Each line of the material must be repeated precisely, with the pictures left out.

— Material provided —

- - - - - - -

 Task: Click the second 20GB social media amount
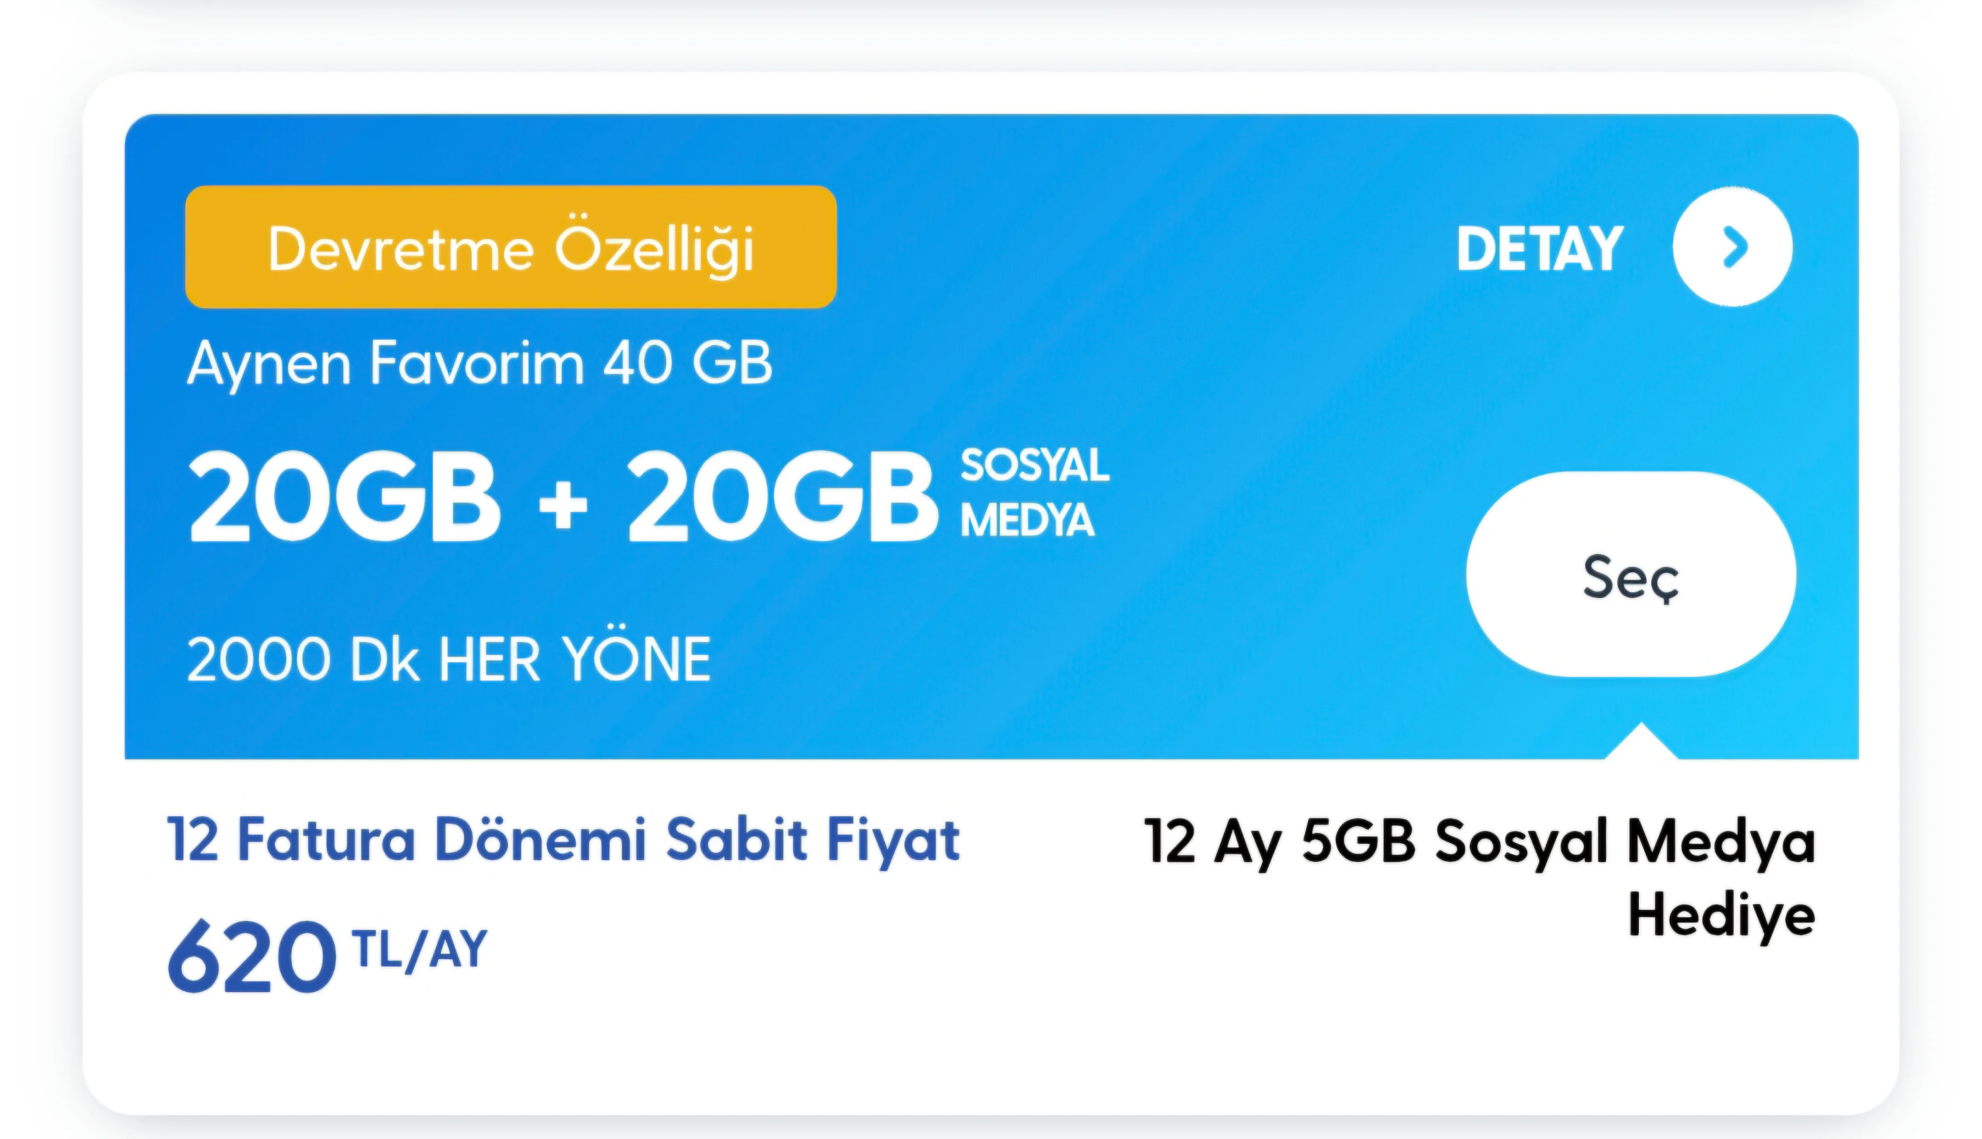point(782,498)
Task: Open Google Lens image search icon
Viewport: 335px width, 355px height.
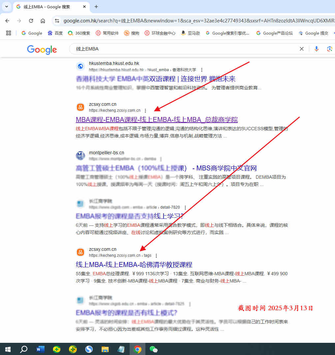Action: pyautogui.click(x=329, y=48)
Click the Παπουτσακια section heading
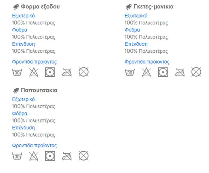 pyautogui.click(x=39, y=90)
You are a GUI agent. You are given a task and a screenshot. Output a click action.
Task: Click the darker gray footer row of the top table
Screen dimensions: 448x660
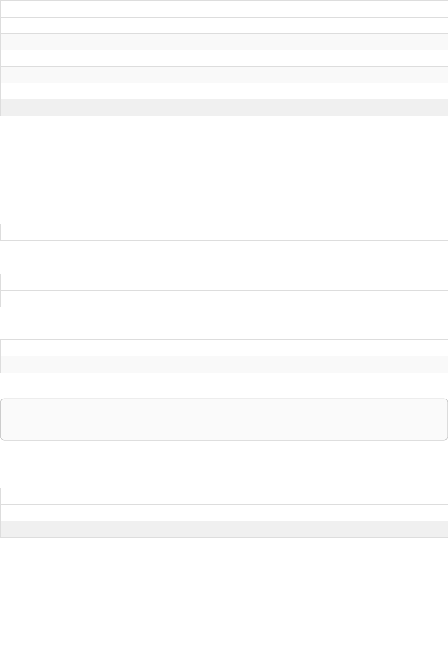(x=224, y=107)
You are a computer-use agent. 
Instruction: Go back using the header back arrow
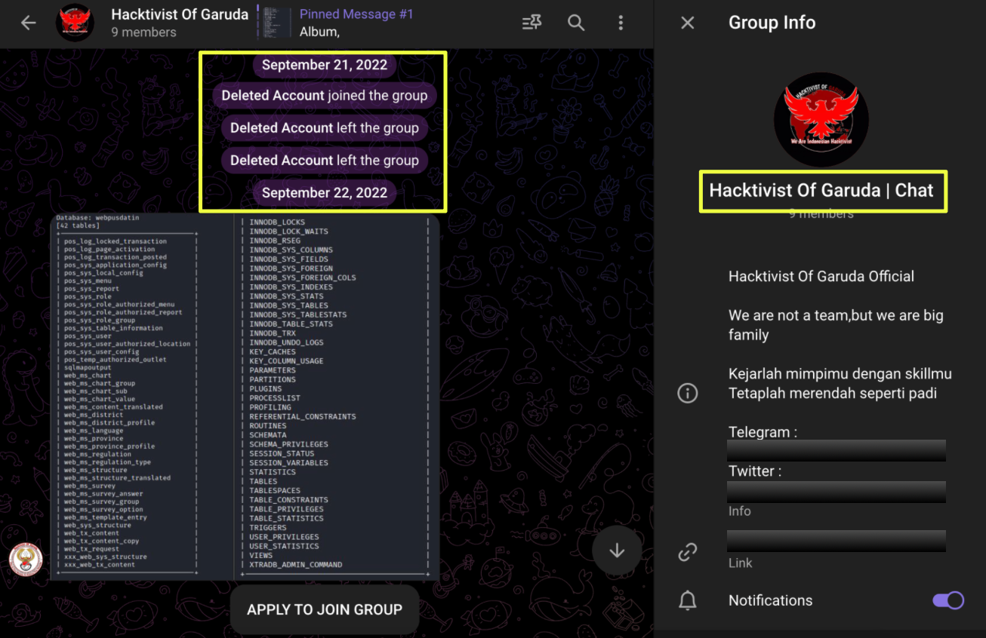coord(29,23)
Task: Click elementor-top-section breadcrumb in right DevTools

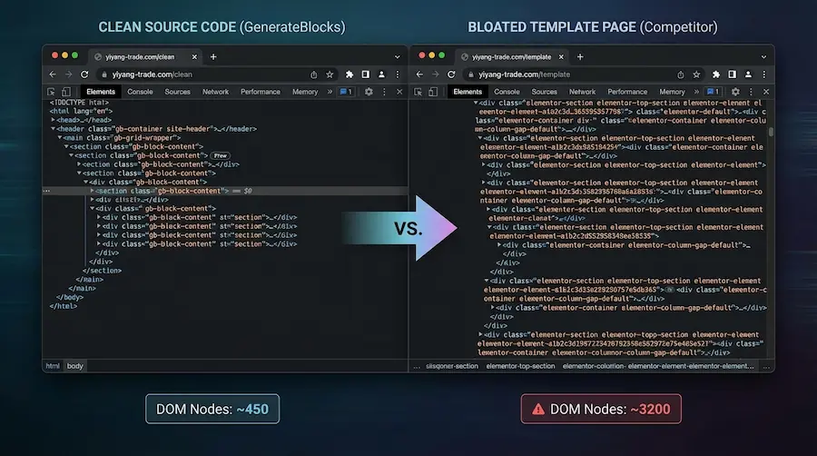Action: pos(520,366)
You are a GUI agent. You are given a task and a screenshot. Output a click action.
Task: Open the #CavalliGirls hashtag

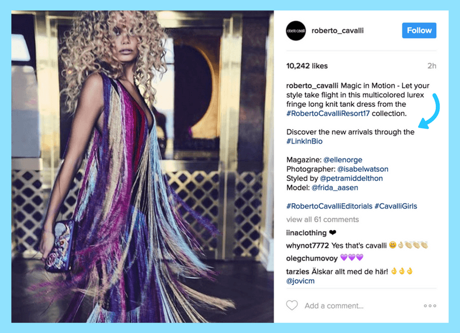click(x=396, y=206)
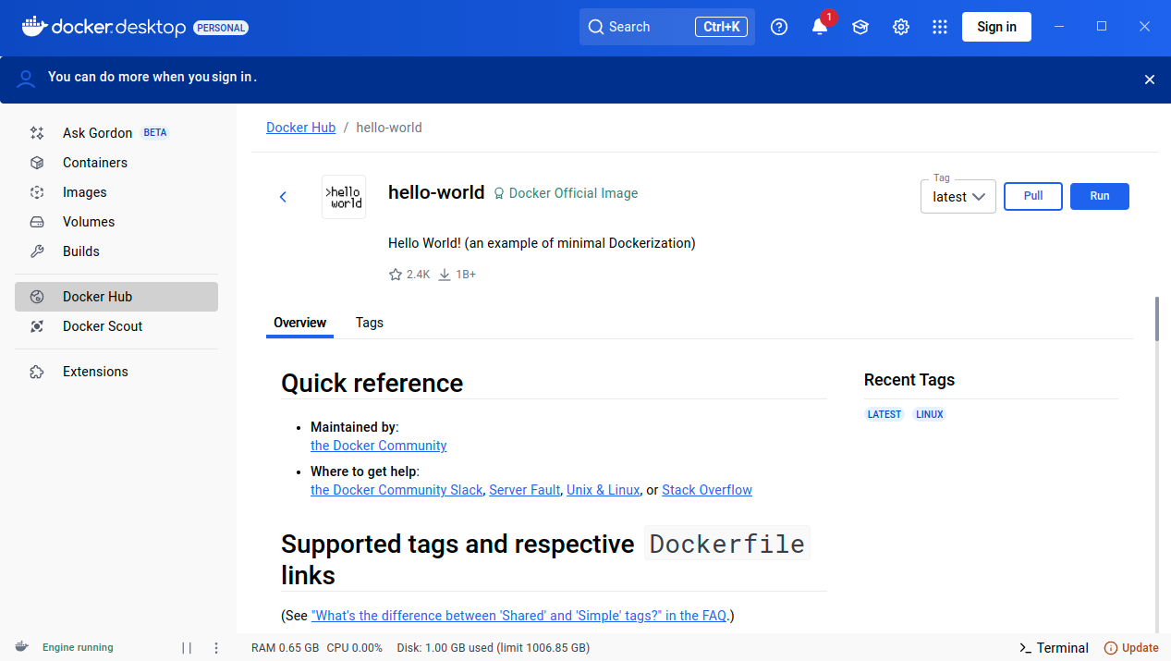Switch to the Tags tab
The width and height of the screenshot is (1171, 661).
[369, 323]
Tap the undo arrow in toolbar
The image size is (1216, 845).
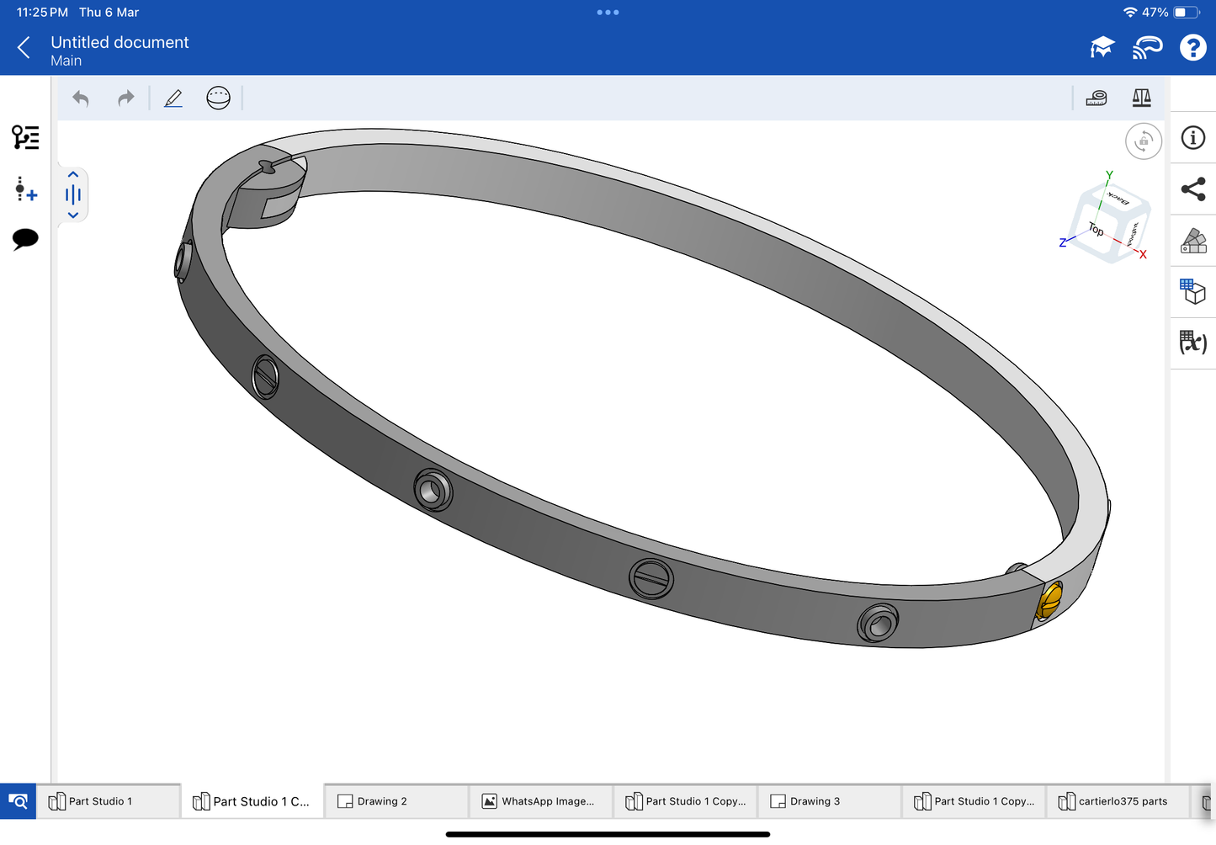click(x=81, y=98)
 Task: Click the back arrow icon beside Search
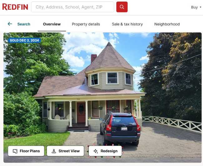click(x=10, y=24)
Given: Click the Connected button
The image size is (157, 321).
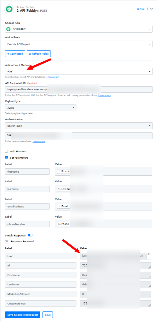Looking at the screenshot, I should coord(15,54).
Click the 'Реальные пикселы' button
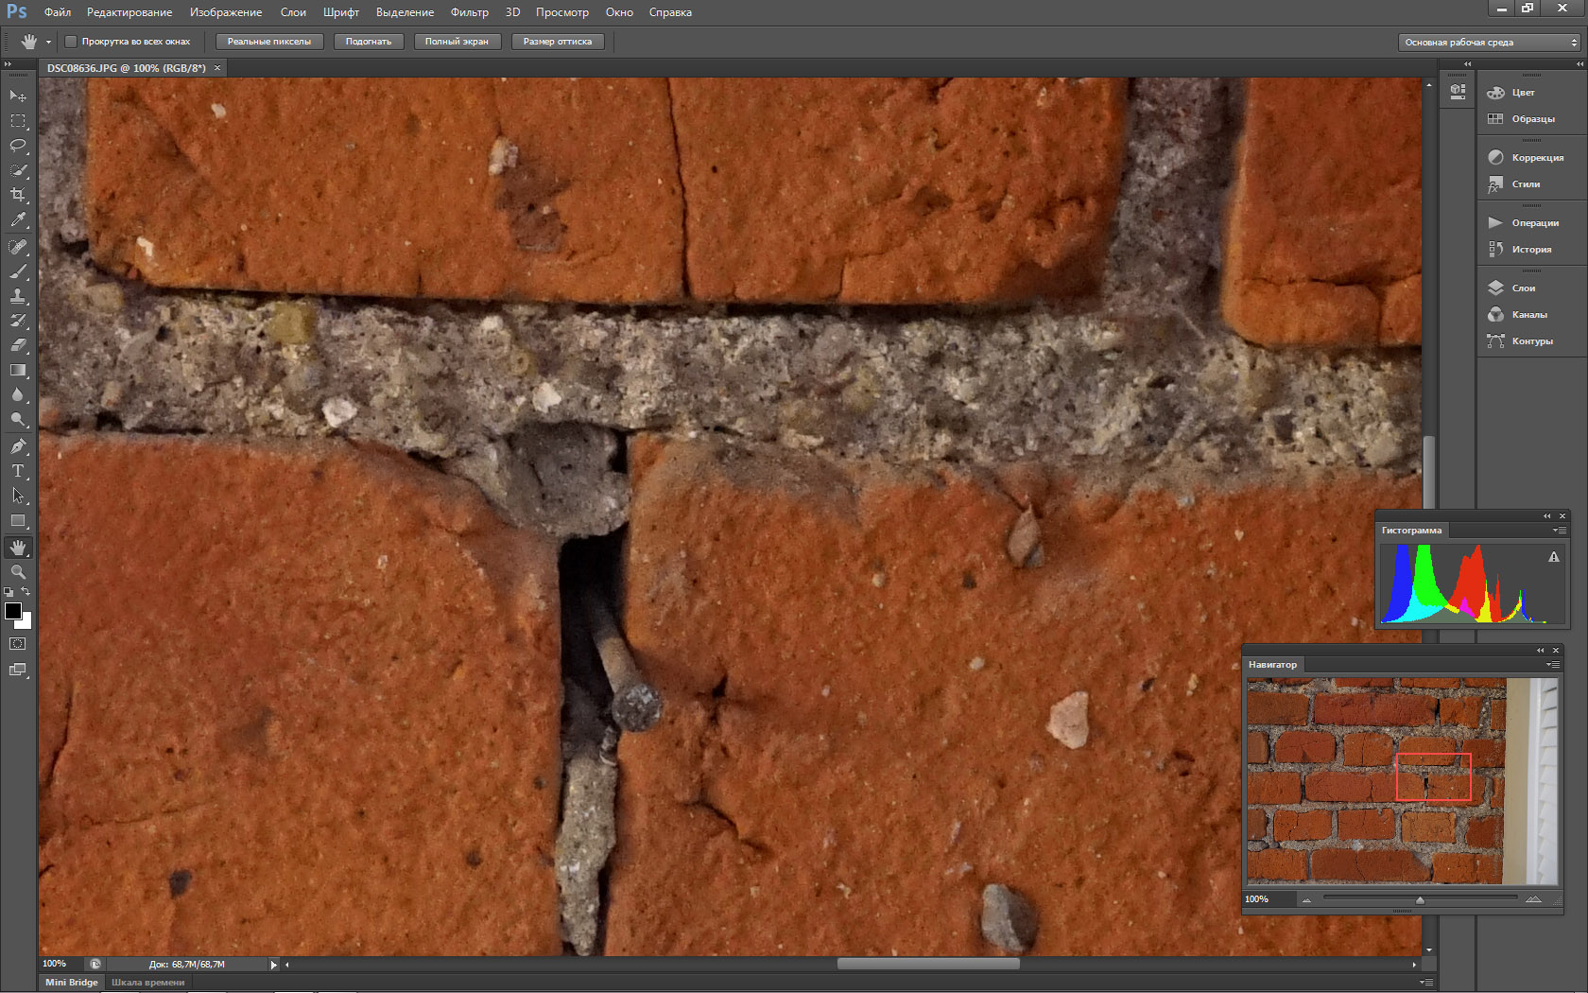Image resolution: width=1588 pixels, height=993 pixels. pos(269,42)
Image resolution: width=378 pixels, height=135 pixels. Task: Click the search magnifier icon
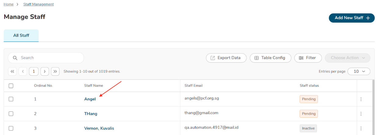(x=15, y=58)
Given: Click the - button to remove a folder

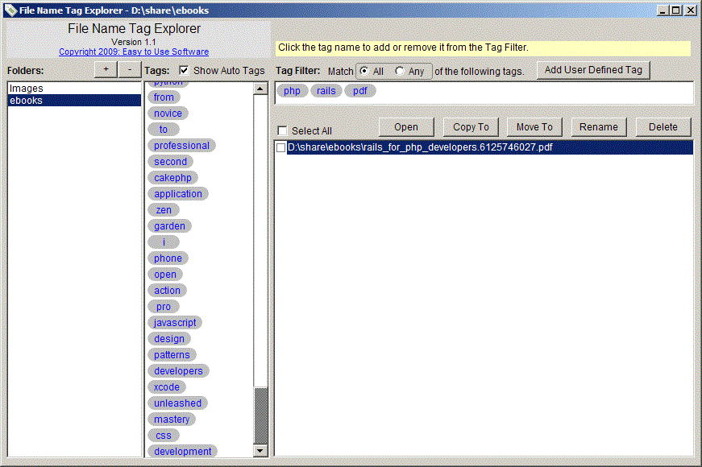Looking at the screenshot, I should [x=129, y=69].
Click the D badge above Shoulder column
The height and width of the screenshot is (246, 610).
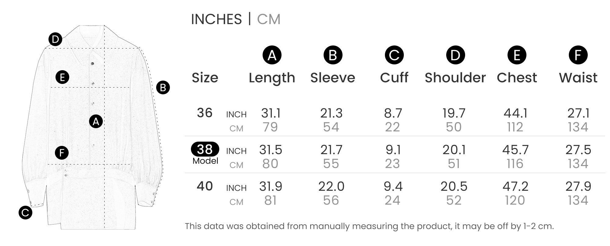[x=455, y=55]
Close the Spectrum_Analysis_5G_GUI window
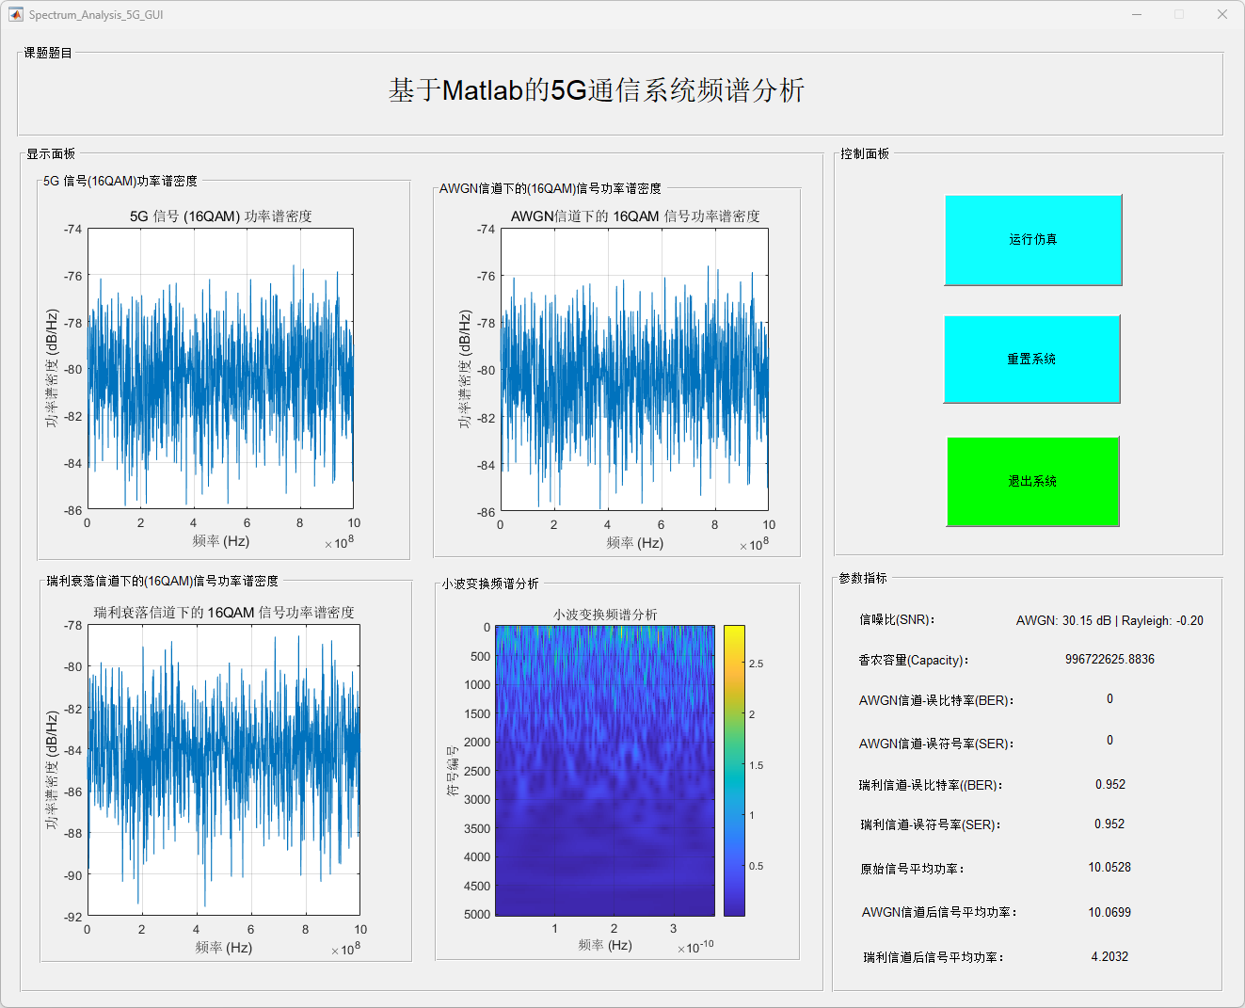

- - - - - - -

— Solution —
 Task: Click the second 20GB social media amount
point(782,498)
Task: Open Google Lens image search icon
Viewport: 335px width, 355px height.
Action: pyautogui.click(x=329, y=48)
Click the Παπουτσακια section heading
 pyautogui.click(x=39, y=90)
You are a GUI agent. You are given a task and a screenshot. Output a click action.
Task: Click the darker gray footer row of the top table
Screen dimensions: 448x660
(x=224, y=107)
You are a computer-use agent. 
Instruction: Go back using the header back arrow
coord(29,23)
Task: Click elementor-top-section breadcrumb in right DevTools

Action: pos(520,366)
You are a GUI agent. You are given a task and a screenshot. Output a click action.
Task: Open the #CavalliGirls hashtag

click(x=396, y=206)
Switch to the Tags tab
The width and height of the screenshot is (1171, 661).
[369, 323]
Tap the undo arrow in toolbar
The image size is (1216, 845).
click(x=81, y=98)
 Task: Click the back arrow icon beside Search
click(x=10, y=24)
Given: Click the Connected button
The image size is (157, 321).
Looking at the screenshot, I should coord(15,54).
Click the 'Реальные пикселы' button
Image resolution: width=1588 pixels, height=993 pixels. pos(269,42)
Image resolution: width=378 pixels, height=135 pixels. Task: Click the search magnifier icon
(x=15, y=58)
Given: Click the - button to remove a folder

Looking at the screenshot, I should [x=129, y=69].
Click the D badge above Shoulder column
The height and width of the screenshot is (246, 610).
[x=455, y=55]
Close the Spectrum_Analysis_5G_GUI window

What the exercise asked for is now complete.